## Task item
In the records below, begin at the line that has "For every named" and stop after the line that has "Menu (241, 30)"; quote those lines verbatim and nothing more.

## Data section
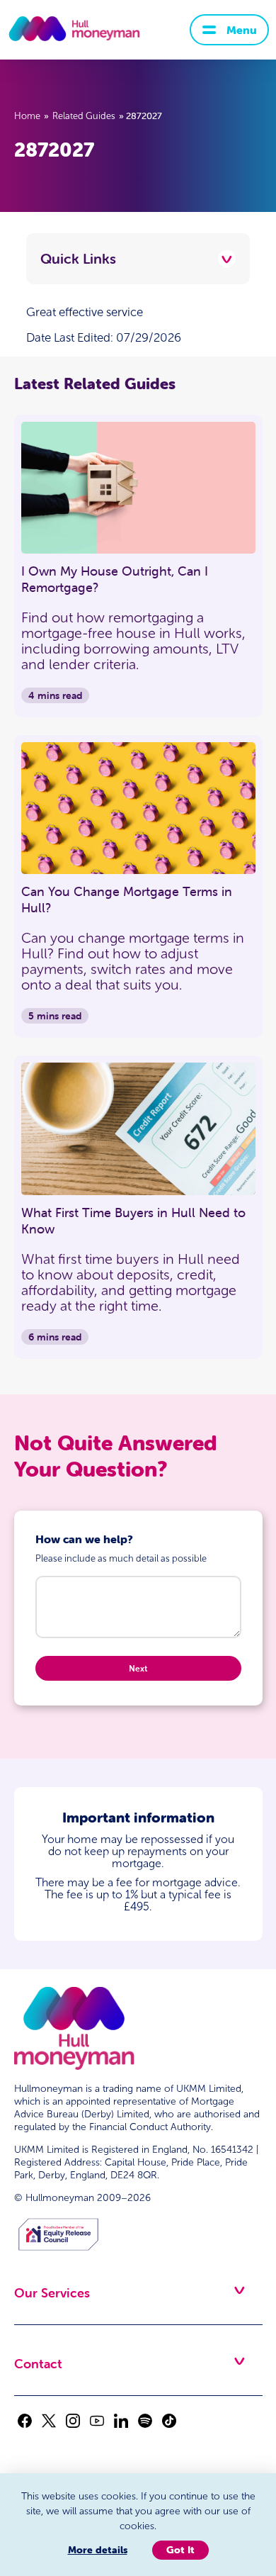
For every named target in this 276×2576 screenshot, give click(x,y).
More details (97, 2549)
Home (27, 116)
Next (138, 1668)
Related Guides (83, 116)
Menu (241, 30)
==
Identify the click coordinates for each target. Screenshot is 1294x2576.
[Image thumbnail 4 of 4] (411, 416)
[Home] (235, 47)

## Final answer
For every named target in this 276×2576 screenshot, give click(x,y).
More details (97, 2549)
Home (27, 116)
Next (138, 1668)
Related Guides (83, 116)
Menu (241, 30)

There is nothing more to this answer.